Both Ukrainian and international human rights activists and investigators have spoken with people who were seized and tortured by the Russians, or with the families of those who disappeared. Global Rights Compliance , an international human rights law firm, reported at the beginning of March that over one thousand victims of the Russians’ torture chambers had submitted statements, describing the use of beatings, electric currents, waterboarding and other forms of torture. The Foundation noted that the evidence gathered so far demonstrates that “torture chambers were planned, and directly financed by the Russian State. Torture centres are part of Putin’s calculated plan to terrorise, subjugate and kill Ukrainian resistance.”
“Those incarcerated included anyone who had a connection with the Ukrainian state or civil society – ranging from military and civil servants to journalists, teachers and community
volunteers. Many victims reported being randomly stopped on the streets and detained for holding ‘pro-Ukrainian’ material on their phones.”
War-crimes investigator Jordash is clear that Russian president Vladimir “Putin’s plan is to occupy Ukraine, subjugate the Ukrainian population to Russian rule and destroy Ukrainian identity. The mass torture chambers, financed by the Russian State, are not random but rather part of a carefully thought out and financed blueprint with a clear objective to eliminate Ukrainian national and cultural identity. The torture centres are the tip of the iceberg in Russia’s inherently criminal plan to subjugate and destroy Ukrainians.”
In its report on Russia’s use of torture while occupying Kherson, Human Rights Watch stresses that “it is a war crime to wilfully mistreat, torture, or kill civilians or captured combatants, to wilfully cause great suffering or serious injury, or to unlawfully deport or transfer them.” Russia has been carrying out all of these war crimes in any part of Ukraine that came under Russian control. It has also been bombing and shelling clearly civilian targets, including some that are under special protection, such as medical institutions.

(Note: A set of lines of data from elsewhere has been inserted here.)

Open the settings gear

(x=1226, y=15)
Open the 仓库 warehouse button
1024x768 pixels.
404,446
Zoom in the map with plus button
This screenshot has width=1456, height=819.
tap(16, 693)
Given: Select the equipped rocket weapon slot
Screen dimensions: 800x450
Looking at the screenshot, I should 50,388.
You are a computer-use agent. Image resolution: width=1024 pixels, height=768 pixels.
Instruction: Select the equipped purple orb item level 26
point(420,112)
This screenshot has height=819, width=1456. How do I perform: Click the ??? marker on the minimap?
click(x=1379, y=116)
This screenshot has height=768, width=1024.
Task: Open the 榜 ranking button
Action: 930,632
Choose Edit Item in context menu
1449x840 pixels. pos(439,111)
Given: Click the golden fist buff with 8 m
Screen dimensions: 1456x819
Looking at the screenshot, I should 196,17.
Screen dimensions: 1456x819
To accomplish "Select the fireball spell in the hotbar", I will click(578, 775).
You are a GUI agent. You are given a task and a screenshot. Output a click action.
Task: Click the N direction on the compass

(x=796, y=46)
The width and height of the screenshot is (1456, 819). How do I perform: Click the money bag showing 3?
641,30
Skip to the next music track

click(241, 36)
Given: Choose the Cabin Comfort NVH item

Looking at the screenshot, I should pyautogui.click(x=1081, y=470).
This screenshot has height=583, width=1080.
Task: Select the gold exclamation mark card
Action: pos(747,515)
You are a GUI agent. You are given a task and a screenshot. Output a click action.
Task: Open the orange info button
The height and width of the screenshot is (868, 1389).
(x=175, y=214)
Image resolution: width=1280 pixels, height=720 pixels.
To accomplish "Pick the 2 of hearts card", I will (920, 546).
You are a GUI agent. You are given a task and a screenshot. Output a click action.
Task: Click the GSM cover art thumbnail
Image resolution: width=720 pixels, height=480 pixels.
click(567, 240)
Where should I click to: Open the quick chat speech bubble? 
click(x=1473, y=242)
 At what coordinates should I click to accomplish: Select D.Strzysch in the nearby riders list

Ukraine’s ZMINA Human Rights Centre analysed data, the results of interviews, etc. from parts of Kyiv, Kharkiv and Kherson oblasts which had been liberated after months of Russian occupation. One disturbing finding was that the level and savagery of the torture applied was not dependent on which particular Russian unit was deployed, but rather on how long an area had been under Russian occupation. ZMINA noted that the Russians had initially tortured ‘randomly’, however later established a system of torture. The Russians view the entire population as a threat and carry out mass abductions, interrogations and torture as part of a systematic policy of crushing any dissent in occupied parts of Ukraine.